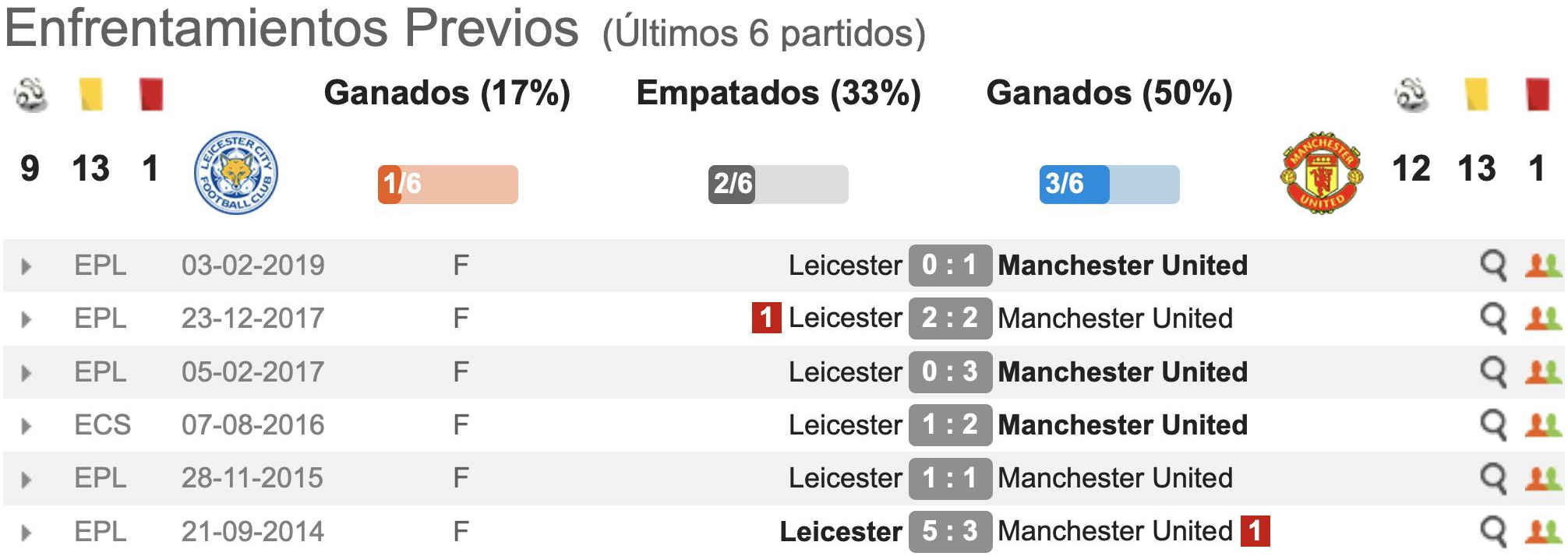The width and height of the screenshot is (1568, 556).
Task: Click magnifier icon for 05-02-2017 match
Action: (1493, 373)
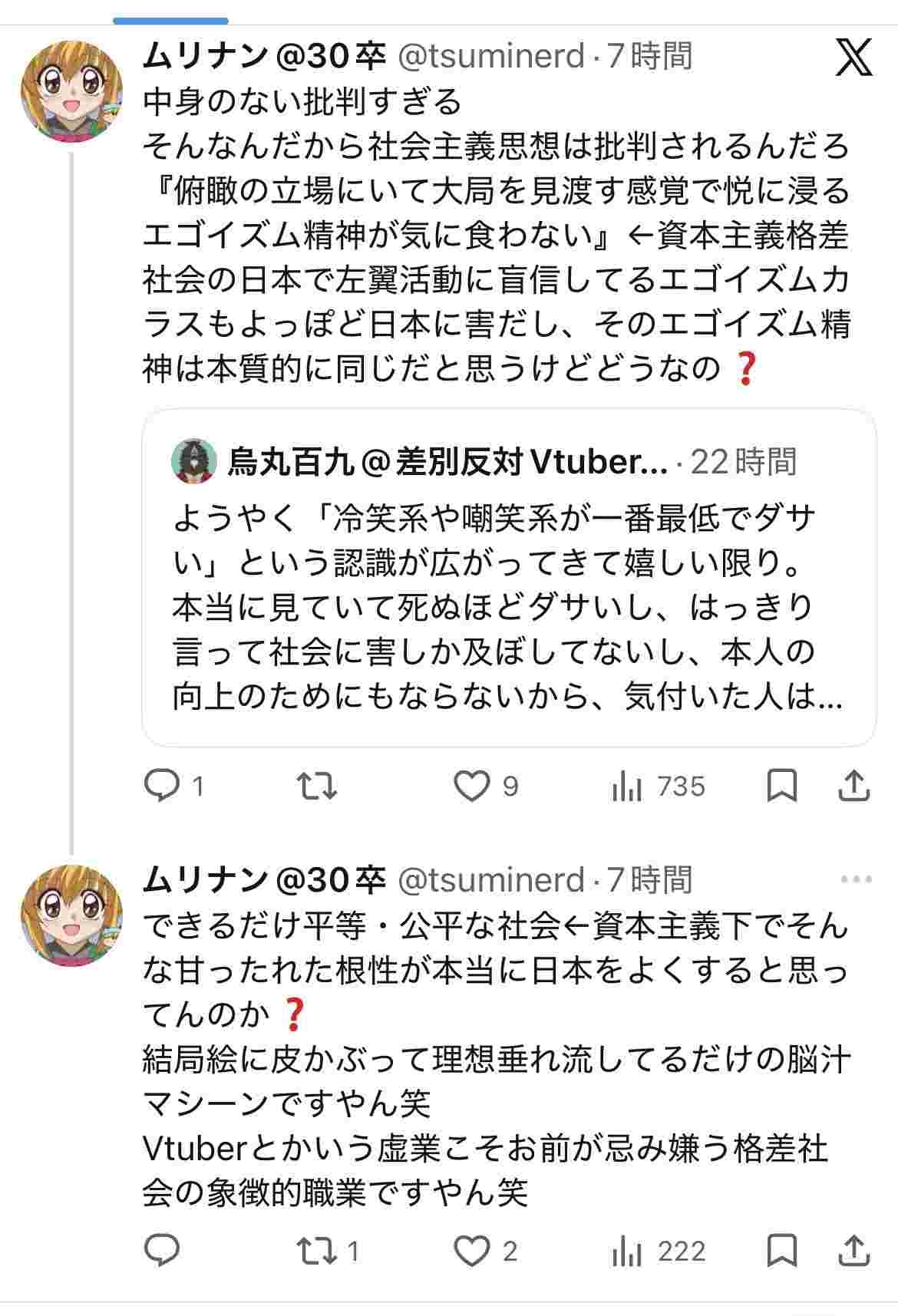Image resolution: width=898 pixels, height=1316 pixels.
Task: Open @tsuminerd handle on first tweet
Action: pyautogui.click(x=490, y=56)
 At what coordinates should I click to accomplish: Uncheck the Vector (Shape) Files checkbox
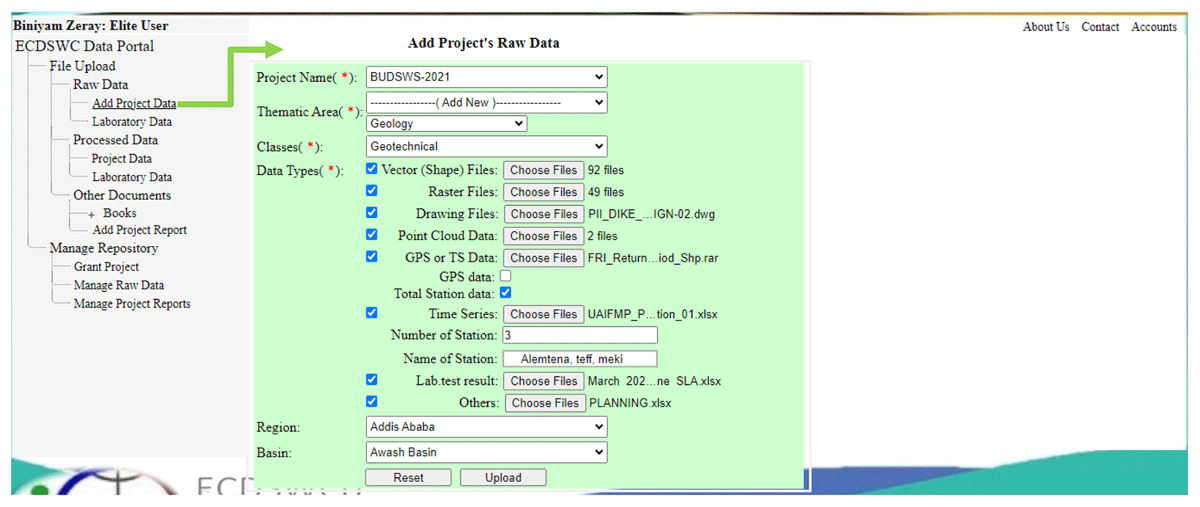(372, 169)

------

**Assignment**.
Copy exactly what appears from the line holding "At what coordinates" to the end of the material, keeping both end lines. Pictures are not part of the copy.

**Response**.
 At what coordinates should I click to accomplish: Uncheck the Vector (Shape) Files checkbox
(372, 169)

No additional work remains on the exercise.